Recorded data START

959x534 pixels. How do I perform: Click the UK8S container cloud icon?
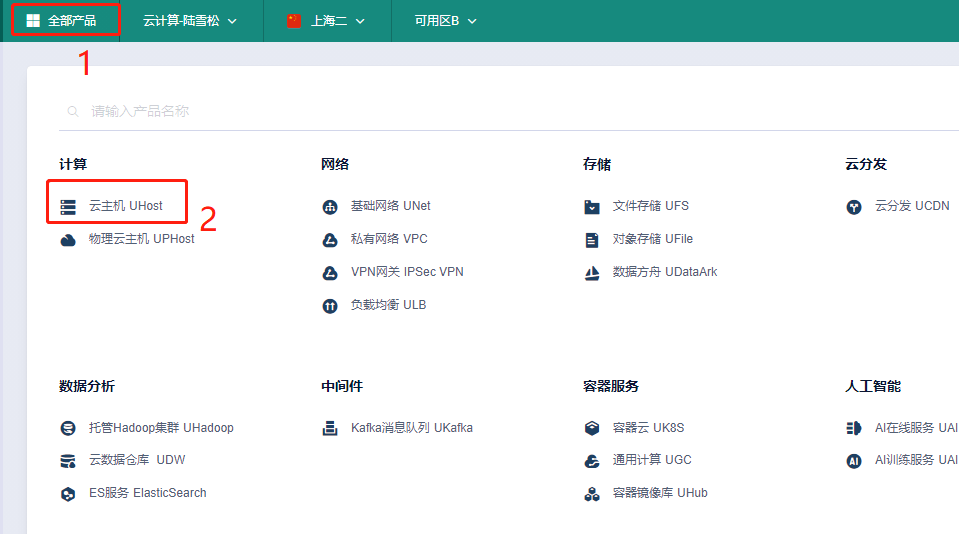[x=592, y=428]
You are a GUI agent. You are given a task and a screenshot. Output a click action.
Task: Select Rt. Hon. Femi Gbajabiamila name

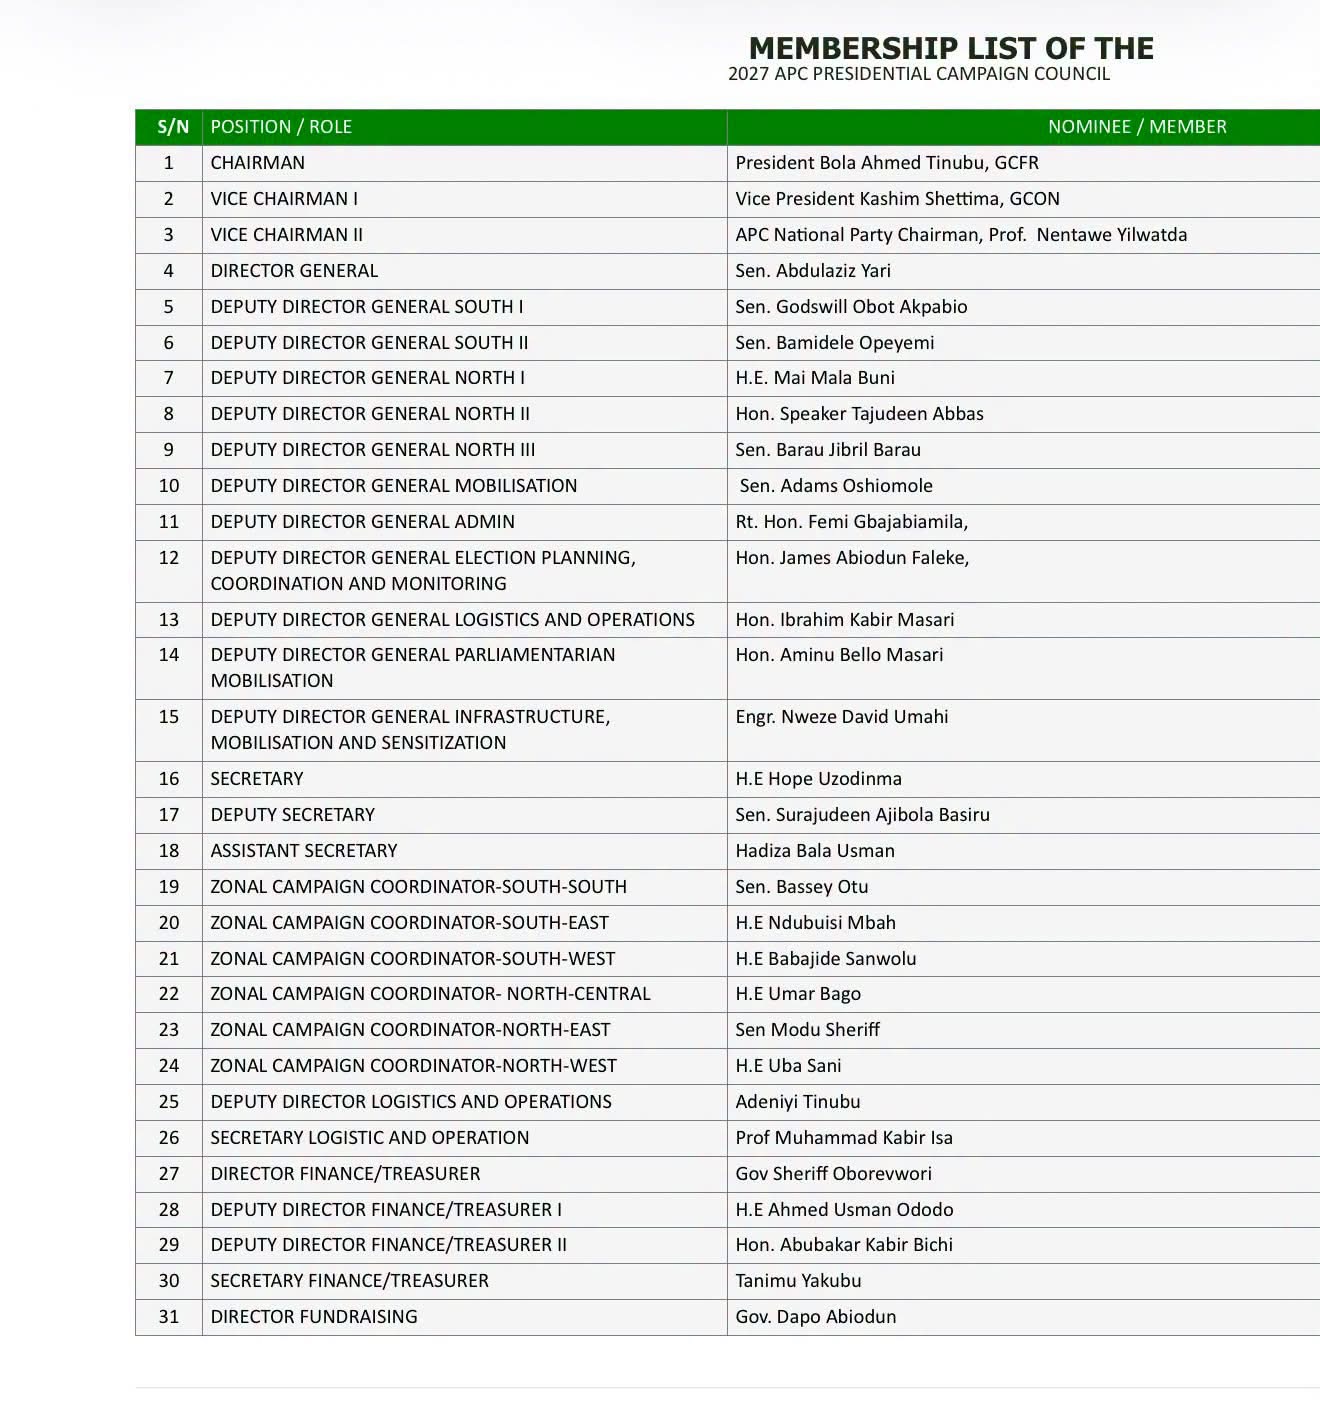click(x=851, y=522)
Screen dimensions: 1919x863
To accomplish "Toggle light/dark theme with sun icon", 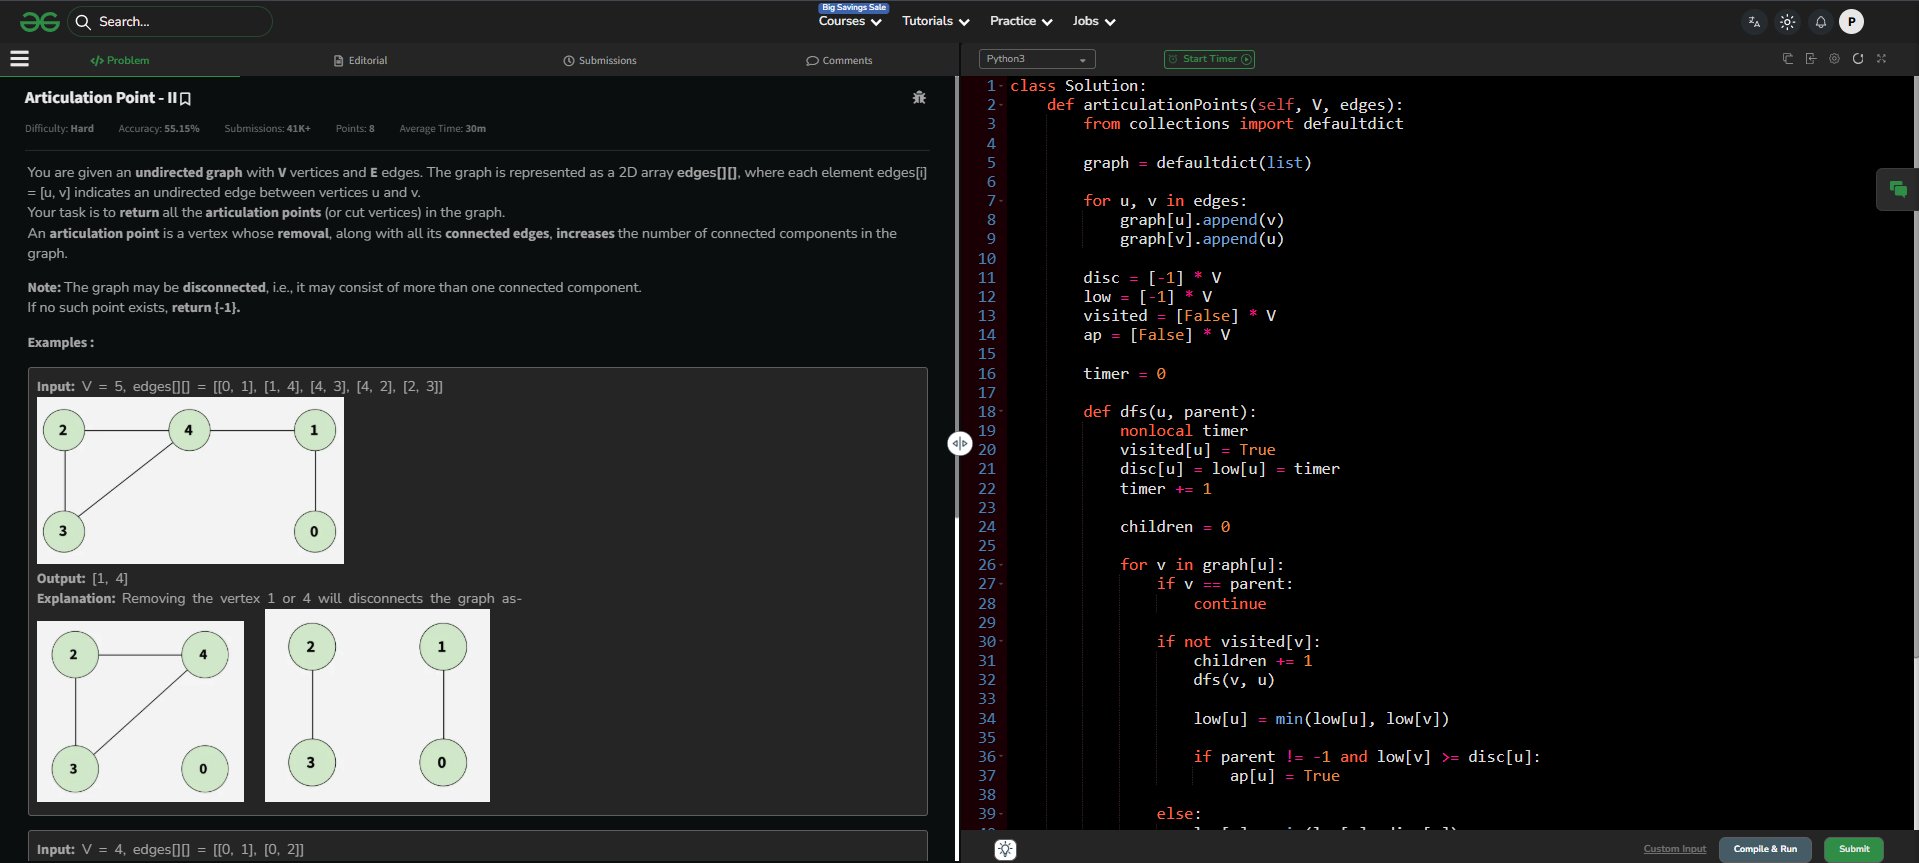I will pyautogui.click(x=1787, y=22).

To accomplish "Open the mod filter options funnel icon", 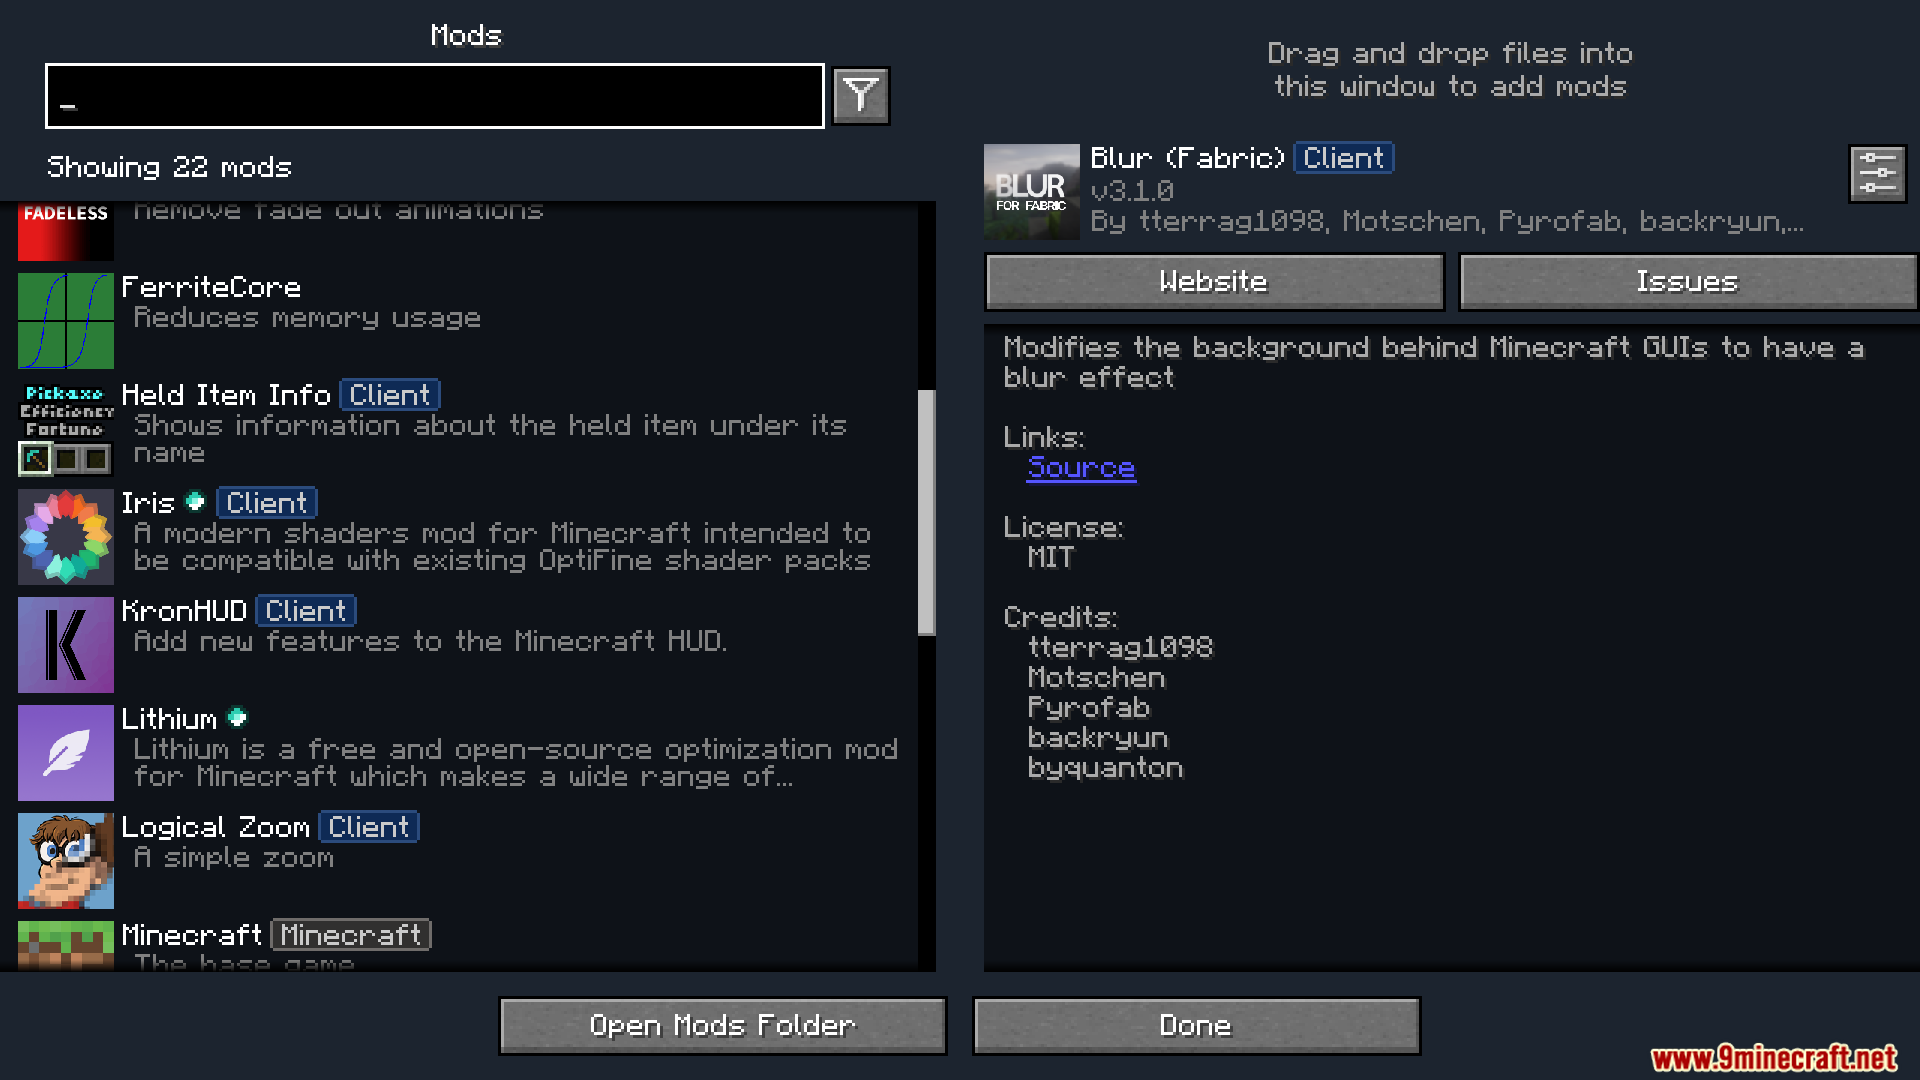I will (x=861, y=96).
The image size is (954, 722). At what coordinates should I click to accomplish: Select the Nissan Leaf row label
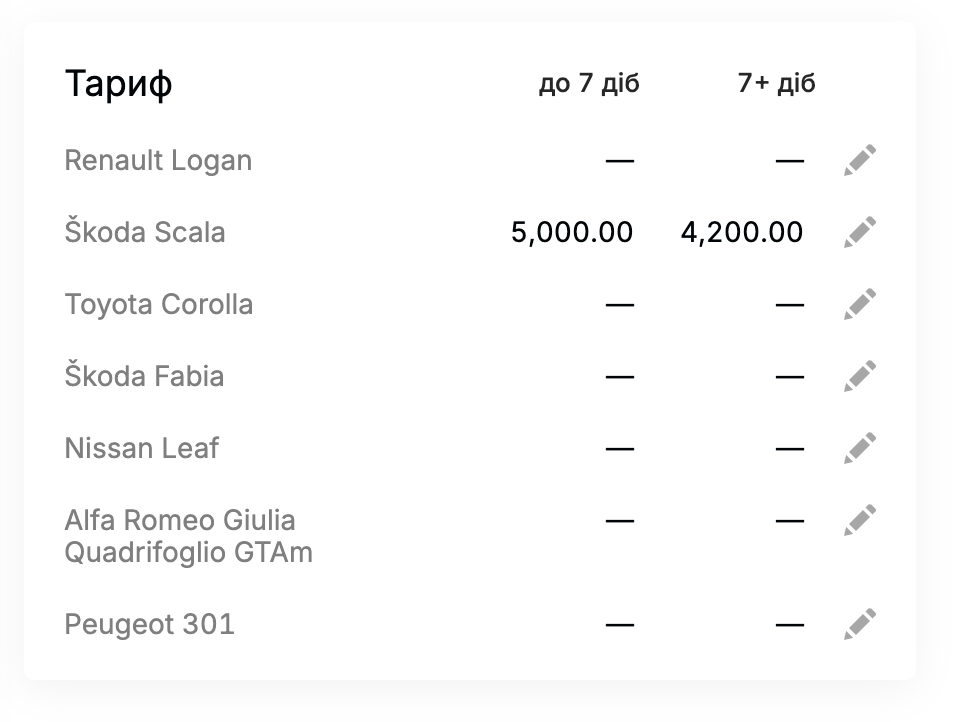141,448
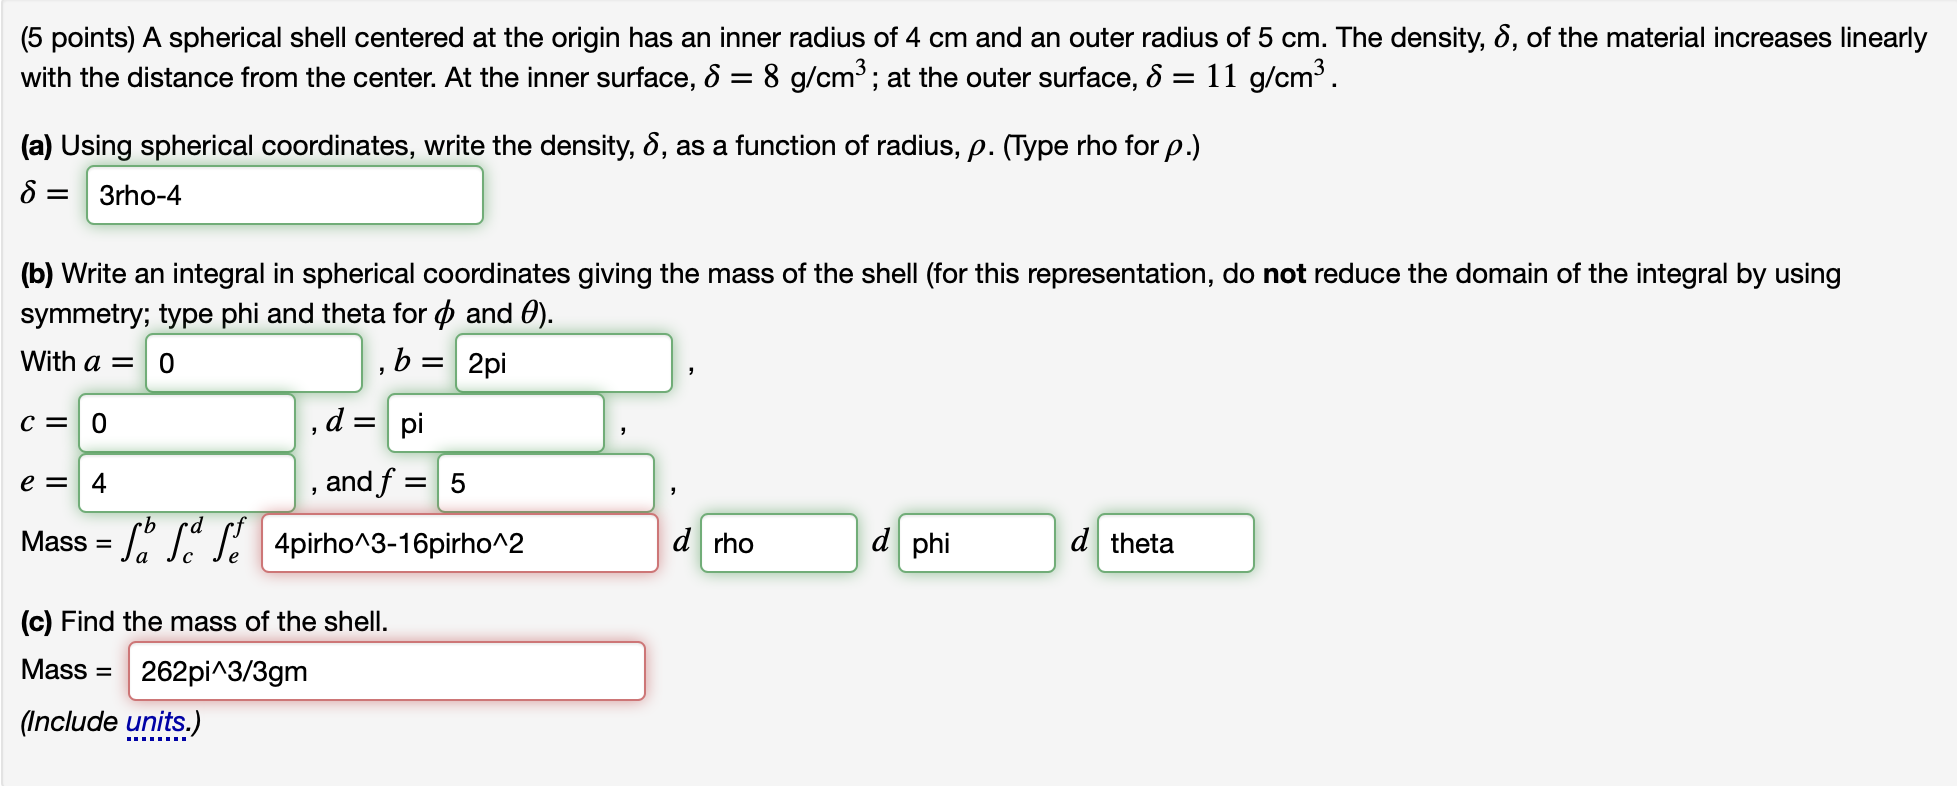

Recorded data END

**Directions for this task**:
Excluding the pictures, restate word for word the lines from the one that holds "The image size" through the last line of the entries, both ends included.

**Expected answer**:
The image size is (954, 722). At what coordinates should I click to accomplish: Select the Nissan Leaf row label
141,448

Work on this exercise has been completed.